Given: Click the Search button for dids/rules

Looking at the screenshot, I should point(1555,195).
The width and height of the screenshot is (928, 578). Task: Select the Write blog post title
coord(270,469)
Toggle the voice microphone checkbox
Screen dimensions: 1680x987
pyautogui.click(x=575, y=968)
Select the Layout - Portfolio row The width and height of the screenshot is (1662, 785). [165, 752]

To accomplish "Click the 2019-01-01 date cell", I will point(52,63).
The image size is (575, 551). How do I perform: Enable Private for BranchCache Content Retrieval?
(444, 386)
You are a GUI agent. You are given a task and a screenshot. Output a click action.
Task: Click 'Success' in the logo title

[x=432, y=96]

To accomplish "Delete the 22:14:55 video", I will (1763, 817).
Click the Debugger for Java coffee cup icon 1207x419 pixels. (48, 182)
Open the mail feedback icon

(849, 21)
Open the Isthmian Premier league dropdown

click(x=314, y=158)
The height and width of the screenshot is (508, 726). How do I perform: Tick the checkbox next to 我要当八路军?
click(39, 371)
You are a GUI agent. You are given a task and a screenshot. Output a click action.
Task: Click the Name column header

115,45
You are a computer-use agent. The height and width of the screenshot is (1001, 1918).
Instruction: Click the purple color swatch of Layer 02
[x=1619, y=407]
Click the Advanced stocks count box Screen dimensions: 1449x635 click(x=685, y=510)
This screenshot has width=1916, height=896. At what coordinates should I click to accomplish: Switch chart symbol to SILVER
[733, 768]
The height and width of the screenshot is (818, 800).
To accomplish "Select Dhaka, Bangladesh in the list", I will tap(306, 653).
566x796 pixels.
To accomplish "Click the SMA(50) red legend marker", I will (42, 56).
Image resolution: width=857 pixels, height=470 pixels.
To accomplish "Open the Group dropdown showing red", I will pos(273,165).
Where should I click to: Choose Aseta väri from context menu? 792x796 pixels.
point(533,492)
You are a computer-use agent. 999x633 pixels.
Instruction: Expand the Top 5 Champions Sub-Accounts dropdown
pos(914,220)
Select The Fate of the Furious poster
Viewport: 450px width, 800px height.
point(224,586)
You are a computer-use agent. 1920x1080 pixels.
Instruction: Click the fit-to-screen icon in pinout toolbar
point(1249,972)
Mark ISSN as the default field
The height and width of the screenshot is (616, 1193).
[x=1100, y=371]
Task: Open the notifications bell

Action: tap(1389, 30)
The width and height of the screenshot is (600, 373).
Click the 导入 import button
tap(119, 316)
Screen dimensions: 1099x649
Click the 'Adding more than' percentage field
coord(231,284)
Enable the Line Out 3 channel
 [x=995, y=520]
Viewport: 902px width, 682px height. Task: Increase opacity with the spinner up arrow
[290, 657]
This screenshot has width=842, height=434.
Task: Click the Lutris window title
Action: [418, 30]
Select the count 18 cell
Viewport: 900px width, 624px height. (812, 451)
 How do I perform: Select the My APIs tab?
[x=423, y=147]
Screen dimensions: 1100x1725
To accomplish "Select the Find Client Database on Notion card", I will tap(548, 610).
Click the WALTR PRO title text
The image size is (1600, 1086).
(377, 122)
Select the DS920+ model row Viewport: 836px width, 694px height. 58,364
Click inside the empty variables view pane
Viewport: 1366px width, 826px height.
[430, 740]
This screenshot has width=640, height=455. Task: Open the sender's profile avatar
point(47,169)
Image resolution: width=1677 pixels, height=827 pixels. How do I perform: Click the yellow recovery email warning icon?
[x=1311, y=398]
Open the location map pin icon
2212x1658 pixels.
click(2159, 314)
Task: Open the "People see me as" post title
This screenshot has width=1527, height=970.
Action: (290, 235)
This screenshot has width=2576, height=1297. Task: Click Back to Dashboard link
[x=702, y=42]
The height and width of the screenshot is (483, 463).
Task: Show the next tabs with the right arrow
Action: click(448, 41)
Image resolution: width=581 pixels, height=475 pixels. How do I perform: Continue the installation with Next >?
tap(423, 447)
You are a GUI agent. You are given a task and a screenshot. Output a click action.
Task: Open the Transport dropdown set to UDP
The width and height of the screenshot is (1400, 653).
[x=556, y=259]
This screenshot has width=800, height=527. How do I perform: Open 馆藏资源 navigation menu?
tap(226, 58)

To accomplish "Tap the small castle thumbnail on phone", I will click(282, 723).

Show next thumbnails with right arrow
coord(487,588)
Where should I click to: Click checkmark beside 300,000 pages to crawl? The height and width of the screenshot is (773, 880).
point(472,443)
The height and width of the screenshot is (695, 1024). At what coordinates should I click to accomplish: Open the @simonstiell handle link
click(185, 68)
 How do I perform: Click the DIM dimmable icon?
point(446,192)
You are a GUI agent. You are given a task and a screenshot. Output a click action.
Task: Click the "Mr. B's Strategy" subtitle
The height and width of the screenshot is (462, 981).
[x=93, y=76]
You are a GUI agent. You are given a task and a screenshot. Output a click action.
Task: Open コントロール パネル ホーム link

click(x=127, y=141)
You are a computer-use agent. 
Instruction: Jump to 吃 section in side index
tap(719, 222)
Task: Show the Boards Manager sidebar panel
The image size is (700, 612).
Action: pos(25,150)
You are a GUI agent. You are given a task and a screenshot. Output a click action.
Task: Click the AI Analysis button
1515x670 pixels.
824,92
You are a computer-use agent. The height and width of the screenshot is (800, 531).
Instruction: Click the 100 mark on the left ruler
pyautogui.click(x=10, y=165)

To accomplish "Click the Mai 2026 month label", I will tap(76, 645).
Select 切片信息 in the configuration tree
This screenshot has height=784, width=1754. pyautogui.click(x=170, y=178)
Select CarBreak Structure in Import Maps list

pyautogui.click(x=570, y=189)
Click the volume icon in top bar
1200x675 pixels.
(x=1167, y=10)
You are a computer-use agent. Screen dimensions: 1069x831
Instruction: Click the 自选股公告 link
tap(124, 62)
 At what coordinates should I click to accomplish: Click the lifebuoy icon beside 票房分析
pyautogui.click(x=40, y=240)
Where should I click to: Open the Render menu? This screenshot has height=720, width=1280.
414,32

....................

Would you print exactly and only the lines of the material above that run from the line with "Select the count 18 cell" through the line with "Screen dimensions: 1100x1725", both included?

RESPONSE TO THE TASK:
Select the count 18 cell
Viewport: 900px width, 624px height. (812, 451)
 How do I perform: Select the My APIs tab?
[x=423, y=147]
Screen dimensions: 1100x1725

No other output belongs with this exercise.